In what seemed like an unrelenting upward trajectory for the Indian stock market, the Sensex took a sharp nosedive, shedding a staggering 900 points, dropping below the significant 71,000 mark. This downturn follows an extraordinary run in December 2023, marking a sudden reversal after the market had crossed this historic threshold earlier in the month.
The BSE Sensex had surged past the 71,000 points landmark immediately following the announcement of the 2023 state assembly election results on December 3 and 4. Subsequently, the market displayed resilience, maintaining its position above the 71,000 mark.
However, on Wednesday, December 20, a stark turn of events unfolded as the Sensex witnessed a drastic decline, closing below 70,500 points at the market's close. Major stocks like TCS and Hindustan Unilever contributed significantly to this downturn.
Alongside the Sensex, the NSE Nifty also experienced a dip, slipping below the 21,200 mark. This retreat comes merely two weeks after both indices had reached historic highs, indicating a swift and unexpected market reversal.
The plunge in the stock market finds explanations in multiple sectors. Bank, metal, and auto stocks displayed consistent declines throughout the market session on Wednesday.
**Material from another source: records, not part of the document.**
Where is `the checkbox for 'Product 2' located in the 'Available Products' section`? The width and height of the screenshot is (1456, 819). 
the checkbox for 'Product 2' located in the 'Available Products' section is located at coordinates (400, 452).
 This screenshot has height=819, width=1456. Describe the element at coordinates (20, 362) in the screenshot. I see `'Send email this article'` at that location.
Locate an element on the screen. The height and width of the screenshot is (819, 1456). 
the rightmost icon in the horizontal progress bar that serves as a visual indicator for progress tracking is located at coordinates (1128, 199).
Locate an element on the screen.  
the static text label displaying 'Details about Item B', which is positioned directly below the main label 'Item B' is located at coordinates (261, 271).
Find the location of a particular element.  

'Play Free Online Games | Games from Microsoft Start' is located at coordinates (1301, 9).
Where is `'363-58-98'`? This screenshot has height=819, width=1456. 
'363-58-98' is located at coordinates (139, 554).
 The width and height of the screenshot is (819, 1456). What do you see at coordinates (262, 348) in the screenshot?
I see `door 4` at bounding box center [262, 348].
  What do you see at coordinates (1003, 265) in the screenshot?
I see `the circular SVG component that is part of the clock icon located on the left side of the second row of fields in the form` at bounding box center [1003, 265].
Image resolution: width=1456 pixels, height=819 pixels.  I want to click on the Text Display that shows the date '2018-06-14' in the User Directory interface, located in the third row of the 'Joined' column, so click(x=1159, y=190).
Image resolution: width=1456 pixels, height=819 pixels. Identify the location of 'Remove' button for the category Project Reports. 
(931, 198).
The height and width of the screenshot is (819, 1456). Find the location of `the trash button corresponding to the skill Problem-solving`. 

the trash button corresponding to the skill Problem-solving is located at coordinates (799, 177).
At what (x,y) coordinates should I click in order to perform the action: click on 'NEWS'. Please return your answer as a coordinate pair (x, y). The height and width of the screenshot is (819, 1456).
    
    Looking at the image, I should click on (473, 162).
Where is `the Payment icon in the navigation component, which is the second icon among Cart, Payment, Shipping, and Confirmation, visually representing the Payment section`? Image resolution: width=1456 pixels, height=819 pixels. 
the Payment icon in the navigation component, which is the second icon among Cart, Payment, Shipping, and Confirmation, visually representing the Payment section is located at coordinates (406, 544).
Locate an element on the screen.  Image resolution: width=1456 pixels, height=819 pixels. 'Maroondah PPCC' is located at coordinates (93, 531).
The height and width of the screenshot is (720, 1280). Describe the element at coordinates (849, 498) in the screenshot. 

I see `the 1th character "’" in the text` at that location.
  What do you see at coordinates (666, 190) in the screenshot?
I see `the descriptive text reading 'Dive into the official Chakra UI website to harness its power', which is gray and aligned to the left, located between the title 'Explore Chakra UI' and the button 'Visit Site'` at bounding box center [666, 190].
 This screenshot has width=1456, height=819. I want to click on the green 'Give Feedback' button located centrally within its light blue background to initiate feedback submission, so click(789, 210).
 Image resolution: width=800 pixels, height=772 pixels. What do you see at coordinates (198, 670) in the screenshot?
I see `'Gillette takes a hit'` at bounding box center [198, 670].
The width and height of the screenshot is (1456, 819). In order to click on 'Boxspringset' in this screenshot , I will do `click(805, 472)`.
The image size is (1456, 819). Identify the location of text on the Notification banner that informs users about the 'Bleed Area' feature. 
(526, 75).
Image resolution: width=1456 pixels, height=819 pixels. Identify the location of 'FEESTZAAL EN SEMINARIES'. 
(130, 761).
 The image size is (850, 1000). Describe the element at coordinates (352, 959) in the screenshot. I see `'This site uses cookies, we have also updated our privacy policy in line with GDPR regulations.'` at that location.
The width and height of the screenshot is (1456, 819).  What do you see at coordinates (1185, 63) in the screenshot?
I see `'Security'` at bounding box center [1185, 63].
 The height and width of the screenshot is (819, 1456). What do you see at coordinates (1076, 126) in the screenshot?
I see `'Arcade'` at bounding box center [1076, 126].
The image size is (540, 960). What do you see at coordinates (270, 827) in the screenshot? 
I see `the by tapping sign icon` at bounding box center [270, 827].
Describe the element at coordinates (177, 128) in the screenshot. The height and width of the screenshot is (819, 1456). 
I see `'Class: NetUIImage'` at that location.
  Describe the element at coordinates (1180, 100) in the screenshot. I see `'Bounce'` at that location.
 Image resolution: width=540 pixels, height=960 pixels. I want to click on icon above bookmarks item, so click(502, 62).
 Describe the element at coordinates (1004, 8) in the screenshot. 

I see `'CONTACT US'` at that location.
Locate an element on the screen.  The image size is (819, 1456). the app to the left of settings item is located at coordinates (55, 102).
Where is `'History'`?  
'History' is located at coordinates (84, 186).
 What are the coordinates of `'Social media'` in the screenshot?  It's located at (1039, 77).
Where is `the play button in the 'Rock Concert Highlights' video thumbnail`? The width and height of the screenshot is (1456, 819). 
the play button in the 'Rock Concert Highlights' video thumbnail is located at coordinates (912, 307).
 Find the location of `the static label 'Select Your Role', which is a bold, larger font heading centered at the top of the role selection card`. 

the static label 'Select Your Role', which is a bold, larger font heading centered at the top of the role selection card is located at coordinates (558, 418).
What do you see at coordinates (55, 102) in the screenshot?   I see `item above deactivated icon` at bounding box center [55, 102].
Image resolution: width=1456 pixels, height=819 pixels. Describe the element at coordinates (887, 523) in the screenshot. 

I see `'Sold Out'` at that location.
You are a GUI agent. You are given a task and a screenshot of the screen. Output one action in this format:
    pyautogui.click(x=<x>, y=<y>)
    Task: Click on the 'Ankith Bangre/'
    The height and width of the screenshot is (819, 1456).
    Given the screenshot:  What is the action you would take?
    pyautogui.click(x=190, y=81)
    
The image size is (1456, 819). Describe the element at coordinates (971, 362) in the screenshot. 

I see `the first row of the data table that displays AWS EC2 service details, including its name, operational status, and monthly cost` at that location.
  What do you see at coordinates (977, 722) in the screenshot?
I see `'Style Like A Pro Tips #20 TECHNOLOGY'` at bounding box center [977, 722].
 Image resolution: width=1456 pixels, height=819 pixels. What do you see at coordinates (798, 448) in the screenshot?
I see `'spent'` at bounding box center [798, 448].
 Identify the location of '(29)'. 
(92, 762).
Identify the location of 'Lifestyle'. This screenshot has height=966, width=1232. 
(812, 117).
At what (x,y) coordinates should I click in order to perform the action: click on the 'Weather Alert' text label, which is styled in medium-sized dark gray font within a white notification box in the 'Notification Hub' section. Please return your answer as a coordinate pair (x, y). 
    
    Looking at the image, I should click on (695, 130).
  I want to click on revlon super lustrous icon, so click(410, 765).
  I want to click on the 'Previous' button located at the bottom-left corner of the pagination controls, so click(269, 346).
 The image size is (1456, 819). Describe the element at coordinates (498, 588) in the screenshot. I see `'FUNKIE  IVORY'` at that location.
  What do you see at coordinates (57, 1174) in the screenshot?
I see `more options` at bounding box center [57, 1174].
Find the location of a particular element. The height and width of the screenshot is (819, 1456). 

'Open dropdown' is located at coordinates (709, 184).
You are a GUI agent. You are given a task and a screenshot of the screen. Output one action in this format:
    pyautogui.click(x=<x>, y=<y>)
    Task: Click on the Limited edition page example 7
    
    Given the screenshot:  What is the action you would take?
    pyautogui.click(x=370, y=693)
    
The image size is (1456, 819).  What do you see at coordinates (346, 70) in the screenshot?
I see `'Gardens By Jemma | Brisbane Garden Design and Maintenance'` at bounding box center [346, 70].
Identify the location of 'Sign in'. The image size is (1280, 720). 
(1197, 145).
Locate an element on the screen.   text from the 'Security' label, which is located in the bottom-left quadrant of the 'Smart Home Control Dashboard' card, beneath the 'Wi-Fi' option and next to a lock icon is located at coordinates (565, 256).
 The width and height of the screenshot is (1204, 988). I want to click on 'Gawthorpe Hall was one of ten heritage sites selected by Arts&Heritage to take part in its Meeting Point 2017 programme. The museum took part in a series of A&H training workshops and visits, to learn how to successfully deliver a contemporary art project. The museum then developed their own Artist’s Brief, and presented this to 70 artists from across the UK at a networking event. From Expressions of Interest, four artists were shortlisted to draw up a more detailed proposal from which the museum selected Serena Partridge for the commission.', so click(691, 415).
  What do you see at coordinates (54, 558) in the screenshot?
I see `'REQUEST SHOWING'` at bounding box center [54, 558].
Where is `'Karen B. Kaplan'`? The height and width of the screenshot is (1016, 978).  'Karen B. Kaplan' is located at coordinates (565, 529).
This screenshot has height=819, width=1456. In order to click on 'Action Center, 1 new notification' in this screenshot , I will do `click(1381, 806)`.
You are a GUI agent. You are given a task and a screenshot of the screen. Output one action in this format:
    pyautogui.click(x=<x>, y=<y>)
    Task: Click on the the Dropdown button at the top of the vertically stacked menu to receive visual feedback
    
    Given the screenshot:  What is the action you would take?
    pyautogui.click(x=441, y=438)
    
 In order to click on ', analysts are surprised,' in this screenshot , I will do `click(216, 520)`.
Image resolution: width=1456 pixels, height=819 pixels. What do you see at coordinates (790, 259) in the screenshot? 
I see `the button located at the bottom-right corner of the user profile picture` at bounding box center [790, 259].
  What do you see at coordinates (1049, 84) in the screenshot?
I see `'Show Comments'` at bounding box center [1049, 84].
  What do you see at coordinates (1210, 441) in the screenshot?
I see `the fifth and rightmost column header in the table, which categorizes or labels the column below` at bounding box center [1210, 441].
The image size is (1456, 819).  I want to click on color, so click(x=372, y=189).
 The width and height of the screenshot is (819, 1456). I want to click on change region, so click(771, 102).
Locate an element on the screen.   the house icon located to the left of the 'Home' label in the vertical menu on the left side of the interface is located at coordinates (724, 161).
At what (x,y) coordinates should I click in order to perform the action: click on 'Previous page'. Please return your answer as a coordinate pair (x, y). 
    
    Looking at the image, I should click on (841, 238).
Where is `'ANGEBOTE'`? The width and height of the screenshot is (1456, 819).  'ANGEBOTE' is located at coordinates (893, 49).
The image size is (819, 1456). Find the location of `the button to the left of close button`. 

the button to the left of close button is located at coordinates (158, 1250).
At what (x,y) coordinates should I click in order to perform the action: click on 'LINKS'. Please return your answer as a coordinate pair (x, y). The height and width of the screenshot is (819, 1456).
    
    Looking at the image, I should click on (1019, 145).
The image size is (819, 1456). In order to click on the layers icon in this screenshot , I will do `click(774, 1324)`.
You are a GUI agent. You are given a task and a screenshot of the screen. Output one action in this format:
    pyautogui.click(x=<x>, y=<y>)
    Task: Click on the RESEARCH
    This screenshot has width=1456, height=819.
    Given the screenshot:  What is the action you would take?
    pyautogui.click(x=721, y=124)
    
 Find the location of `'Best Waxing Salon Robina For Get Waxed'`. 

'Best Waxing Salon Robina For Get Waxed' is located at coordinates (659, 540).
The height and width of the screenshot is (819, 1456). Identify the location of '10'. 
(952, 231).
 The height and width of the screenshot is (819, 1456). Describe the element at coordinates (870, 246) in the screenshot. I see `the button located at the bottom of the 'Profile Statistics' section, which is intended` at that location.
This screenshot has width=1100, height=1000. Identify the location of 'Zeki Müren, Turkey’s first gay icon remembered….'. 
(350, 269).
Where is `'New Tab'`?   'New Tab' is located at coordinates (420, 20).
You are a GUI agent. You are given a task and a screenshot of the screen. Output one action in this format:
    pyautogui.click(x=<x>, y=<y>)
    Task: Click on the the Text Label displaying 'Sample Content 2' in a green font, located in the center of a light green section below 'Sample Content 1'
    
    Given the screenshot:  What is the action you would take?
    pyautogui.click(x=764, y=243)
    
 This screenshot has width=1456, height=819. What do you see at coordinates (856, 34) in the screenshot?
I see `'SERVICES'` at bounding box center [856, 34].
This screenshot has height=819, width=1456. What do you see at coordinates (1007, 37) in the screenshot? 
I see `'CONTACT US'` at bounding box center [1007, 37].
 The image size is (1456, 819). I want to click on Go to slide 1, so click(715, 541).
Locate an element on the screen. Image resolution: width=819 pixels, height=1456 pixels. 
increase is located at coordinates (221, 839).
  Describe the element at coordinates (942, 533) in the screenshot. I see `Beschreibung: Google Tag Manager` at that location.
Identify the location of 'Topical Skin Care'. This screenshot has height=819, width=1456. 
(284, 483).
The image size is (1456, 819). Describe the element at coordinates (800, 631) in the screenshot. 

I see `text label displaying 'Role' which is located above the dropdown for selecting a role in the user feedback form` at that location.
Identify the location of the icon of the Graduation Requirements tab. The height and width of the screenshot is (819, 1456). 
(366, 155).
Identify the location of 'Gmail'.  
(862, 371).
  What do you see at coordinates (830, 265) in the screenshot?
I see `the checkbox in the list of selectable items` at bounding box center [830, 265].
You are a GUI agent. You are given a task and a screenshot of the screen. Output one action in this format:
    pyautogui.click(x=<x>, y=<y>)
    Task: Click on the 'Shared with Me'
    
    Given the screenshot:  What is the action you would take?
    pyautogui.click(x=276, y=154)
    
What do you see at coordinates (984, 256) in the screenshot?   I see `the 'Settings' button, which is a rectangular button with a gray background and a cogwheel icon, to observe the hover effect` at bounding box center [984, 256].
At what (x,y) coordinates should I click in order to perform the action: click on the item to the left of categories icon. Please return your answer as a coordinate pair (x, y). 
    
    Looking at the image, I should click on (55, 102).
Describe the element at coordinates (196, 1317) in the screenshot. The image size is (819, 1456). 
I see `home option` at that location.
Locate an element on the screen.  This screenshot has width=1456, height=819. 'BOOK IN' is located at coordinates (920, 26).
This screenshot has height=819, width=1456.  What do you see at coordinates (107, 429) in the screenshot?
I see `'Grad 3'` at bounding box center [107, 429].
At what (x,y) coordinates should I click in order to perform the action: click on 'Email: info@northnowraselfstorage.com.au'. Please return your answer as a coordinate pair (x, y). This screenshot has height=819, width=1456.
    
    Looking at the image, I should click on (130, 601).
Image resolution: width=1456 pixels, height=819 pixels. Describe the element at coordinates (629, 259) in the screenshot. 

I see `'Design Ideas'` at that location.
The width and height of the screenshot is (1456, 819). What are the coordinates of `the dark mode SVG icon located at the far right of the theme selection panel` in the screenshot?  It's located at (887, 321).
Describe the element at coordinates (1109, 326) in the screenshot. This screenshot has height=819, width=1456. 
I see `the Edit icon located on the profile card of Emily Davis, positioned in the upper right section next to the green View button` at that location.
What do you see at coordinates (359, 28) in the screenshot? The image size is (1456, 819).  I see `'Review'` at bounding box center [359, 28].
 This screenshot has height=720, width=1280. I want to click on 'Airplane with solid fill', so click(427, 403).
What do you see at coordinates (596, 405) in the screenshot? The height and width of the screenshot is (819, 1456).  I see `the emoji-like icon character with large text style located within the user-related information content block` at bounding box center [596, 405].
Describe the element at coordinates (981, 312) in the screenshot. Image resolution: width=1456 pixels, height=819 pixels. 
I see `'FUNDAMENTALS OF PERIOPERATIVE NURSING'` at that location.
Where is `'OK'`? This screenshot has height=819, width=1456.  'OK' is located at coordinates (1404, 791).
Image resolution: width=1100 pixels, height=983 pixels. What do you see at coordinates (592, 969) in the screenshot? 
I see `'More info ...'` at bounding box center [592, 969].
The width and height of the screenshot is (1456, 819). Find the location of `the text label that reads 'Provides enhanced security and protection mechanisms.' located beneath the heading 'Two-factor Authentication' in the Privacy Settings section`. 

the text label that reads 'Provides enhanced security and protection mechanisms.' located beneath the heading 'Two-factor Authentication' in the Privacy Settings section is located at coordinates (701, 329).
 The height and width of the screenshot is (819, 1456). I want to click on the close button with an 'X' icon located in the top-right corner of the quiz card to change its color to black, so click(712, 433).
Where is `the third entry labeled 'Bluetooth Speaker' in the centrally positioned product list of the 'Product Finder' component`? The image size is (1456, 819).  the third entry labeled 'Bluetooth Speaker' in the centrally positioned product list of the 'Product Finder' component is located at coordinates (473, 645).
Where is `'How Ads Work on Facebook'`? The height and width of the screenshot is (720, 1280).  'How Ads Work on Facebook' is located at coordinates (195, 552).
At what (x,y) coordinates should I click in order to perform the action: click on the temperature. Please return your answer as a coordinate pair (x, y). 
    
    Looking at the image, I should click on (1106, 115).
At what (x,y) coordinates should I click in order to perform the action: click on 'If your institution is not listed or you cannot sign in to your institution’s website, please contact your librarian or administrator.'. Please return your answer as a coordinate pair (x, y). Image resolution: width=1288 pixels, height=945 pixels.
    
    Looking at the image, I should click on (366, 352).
Additionally, concerns about the surge in Covid-19 cases, fueled by the emergence of the JN.1 sub-variant detected in Kerala, have revived apprehensions akin to those witnessed during the March 2020 lockdown.
Foreign institutional investors (FIIs) played a pivotal role in this downturn, offloading Indian shares worth ₹601.52 crore during the last market session, contrasting sharply with the modest ₹294 crore purchased by Domestic Institutional Investors (DIIs).
Amidst this current downturn, projections from HDFC Securities remain optimistic, foreseeing an eight to ten percent upsurge in Nifty and Sensex during the early months of 2024. These predictions hint at a potential rebound, possibly propelling the market to attain new highs.
The sudden dip in the Sensex and Nifty serves as a reminder of the inherent volatility within financial markets. While the reasons behind this downturn are multifaceted, market analysts and investors maintain a cautious yet hopeful outlook, anticipating the potential for a robust resurgence in the near future.